The Geneva authorities' decision to bar pupils who live in the Swiss city's surrounding French suburbs and villages has left parents angry, children worried, and French municipalities fuming at having to absorb more than 2,000 extra kids into their classrooms.
"We've become second-class Swiss citizens," lamented Joana, a 35-year-old mother of two, declining to give her surname for professional reasons.
Like many cross-border commuters, Joana, who works in healthcare, left Geneva due to the lack of affordable housing.
"We agreed to leave our sub-standard home in the city centre to move to the countryside -- but crossing the border was conditional on access to Swiss schools," she told AFP.
Home to numerous international institutions, Geneva is one of the most expensive cities in the world to live in.
Its position is geographically curious: the Swiss city is almost entirely surrounded by France.
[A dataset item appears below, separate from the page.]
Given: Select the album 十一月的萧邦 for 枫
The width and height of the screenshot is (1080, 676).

Nowhere in the Geneva canton is more than 5.5 kilometres (3.4 miles) from the French border.
Around 115,000 people work in Geneva but live across the border, where the cost of living is cheaper.
- 'We're not happy' -
The French village of Bossey is home to cross-border workers, many of them Swiss nationals who cannot afford to live in Geneva.
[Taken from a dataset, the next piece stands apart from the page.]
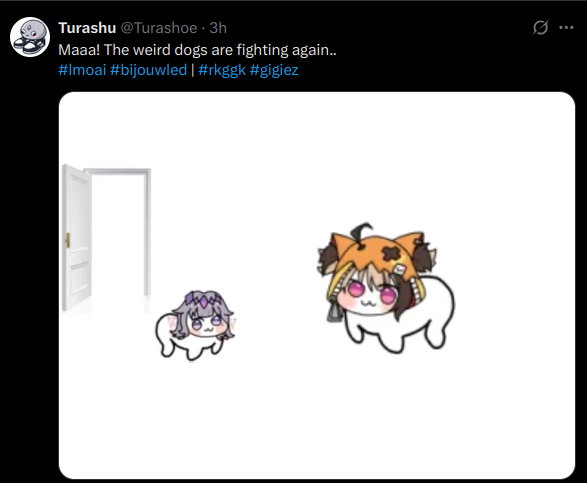Follow the #lmoai hashtag

click(x=82, y=70)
Its mayor, Jean-Luc Pecorini, can see the border from his office, less than 100 metres away on the other side of the highway.
"We're not happy," he told AFP, evoking a sentiment shared by other French mayors.
He called Geneva's decision -- taken in June and coming into force at the start of the next school year in September 2026 -- "abrupt".
Opening a new classroom would cost around 80,000 euros ($93,000), he explained.
A source with knowledge of the figures, who did not want to be identified, told AFP around 2,500 pupils would initially be affected, followed by "a steady stream of students" who would otherwise have gone to Swiss schools later on.
While some are French, 80 percent of those affected are Swiss.
The financial consequences for France are estimated at around 60 million euros in schooling and infrastructure costs, plus another 15 million euros a year thereafter, the source said.
- Geneva's demographic growth -
Geneva is refusing to budge, citing demographic pressure and a shortage of school places.
The change represents "a saving of just over 27 million Swiss francs ($34 million) over four years," the Genevan authorities told AFP.
Roberto Balsa, a 47-year-old cross-border IT worker, said the news was "very brutal" for his seven-year-old daughter.
Some parents have filed legal appeals in Geneva, while others have signed an online petition.
Emmanuel, a father of four affected by the decision, who did not want to give his surname, called Geneva's attitude "discriminatory", noting that so-called "frontalier" workers like himself pay their taxes in Switzerland, with only a third remitted to France.
France's Auvergne-Rhone-Alpes regional prefecture told AFP that French authorities "can no longer accept" Geneva shifting the impact of its problems onto neighbouring France "without any real consideration of the financial impact".
By kicking out pupils, most of whom are Swiss and intend to work in Switzerland, "Geneva is exporting the burden of schooling to France, while our schools are already under severe pressure in terms of capacity", it said.